• **Task instructions**
Copy the listing below letter for letter, passing over each picture.

• **Data in this exercise**
┌────────

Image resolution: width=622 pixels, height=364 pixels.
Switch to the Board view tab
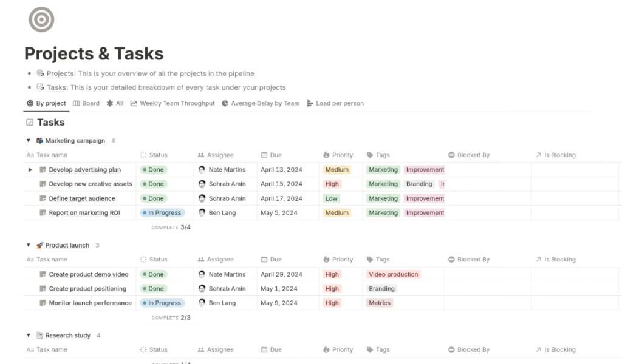point(86,103)
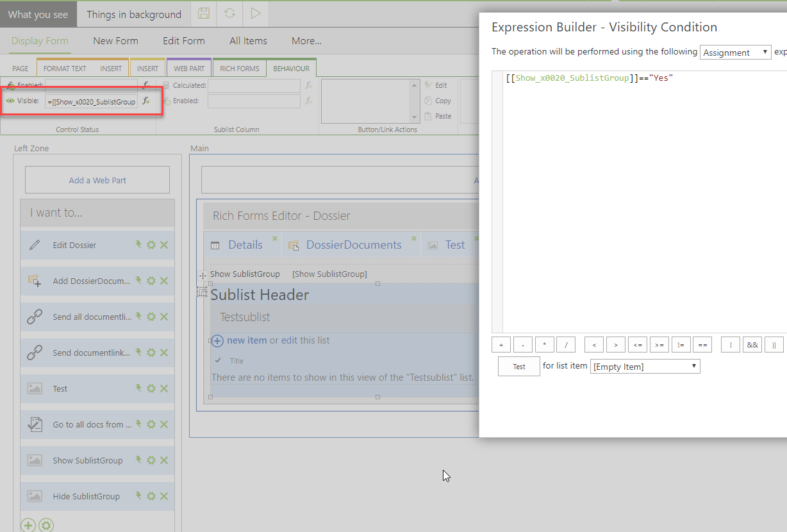
Task: Click the pin icon on Show SublistGroup
Action: pos(138,460)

└────────

• **Solution to the problem**
Image resolution: width=622 pixels, height=364 pixels.
Switch to the Board view tab
point(86,103)
Task: Click the pin icon on Show SublistGroup
Action: pos(138,460)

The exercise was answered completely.